Member of the French Chamber of Deputies
- In office 31 March 1935 – 16 June 1940
- Preceded by: Camille Chautemps
- Succeeded by: Constituency abolished
- Parliamentary group: RRRS
- Constituency: Loir-et-Cher

Mayor of Blois
- In office February 1940 – 16 June 1940
- Preceded by: Maurice Olivier
- Succeeded by: Maurice Olivier

Personal details
- Born: 29 January 1884 Réquista, Aveyron, French Third Republic
- Died: 16 June 1940 (aged 56) Blois, Loir-et-Cher, French Third Republic

= Émile Laurens =

French politician (1884–1940)

Émile Laurens was a French politician born on 29 January 1884 in Réquista, Aveyron and died on 16 June 1940 in Blois, Loir-et-Cher. He was recognized as having died for France.
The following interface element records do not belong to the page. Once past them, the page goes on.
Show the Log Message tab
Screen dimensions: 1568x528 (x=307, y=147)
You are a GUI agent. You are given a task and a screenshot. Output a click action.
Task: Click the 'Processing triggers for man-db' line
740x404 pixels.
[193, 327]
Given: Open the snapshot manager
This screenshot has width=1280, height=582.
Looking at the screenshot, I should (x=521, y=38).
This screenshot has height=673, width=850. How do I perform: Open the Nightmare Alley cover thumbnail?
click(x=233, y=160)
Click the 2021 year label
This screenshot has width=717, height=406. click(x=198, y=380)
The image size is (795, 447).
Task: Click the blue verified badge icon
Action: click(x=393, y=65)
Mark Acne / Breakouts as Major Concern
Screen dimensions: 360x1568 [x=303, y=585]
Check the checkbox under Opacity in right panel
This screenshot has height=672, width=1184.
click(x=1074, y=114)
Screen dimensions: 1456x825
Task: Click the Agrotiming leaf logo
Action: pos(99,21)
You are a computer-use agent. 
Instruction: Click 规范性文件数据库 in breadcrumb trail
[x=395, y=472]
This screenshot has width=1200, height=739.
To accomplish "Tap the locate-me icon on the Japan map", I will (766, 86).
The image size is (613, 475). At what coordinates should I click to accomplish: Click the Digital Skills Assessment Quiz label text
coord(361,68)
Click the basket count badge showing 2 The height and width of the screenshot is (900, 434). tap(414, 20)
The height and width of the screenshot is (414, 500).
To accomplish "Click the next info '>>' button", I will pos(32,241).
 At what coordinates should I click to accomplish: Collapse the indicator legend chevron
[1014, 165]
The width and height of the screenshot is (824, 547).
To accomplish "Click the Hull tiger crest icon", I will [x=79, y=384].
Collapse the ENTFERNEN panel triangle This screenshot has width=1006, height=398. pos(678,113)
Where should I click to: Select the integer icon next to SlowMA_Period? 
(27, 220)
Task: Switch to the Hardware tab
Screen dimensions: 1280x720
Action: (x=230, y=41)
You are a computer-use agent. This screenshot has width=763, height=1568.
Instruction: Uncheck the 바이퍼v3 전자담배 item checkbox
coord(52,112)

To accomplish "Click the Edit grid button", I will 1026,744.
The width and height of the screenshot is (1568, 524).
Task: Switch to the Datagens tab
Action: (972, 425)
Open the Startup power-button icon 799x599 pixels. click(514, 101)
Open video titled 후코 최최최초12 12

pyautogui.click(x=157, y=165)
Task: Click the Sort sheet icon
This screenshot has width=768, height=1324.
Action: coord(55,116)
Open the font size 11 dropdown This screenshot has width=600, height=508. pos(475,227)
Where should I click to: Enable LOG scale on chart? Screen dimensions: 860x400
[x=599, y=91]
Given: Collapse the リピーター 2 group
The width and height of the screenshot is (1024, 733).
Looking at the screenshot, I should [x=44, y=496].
He replaced the former and future Prime Minister Camille Chautemps as the Radical deputy for Loir-et-Cher after a a 1935 by-election where he narrowly beat the militant agrarian leader Henry Dorgères in the second round of voting He served as Under-Secretary of State to the Prime Minister's Office from 18 January 1938 to 13 March 1938 in the Fourth Chautemps Government.

In February 1940, Maurice Olivier, then mayor of Blois, resigned for health reasons, and Émile Laurens was appointed as his replacement.

On 16 June 1940 He was fatally wounded during the Battle of France when the German army bombarded the Town Hall in the Foix district in Blois, where he resided with his family.

A street name in the center of Blois commemorates Laurens today, located west of Place de la Résistance.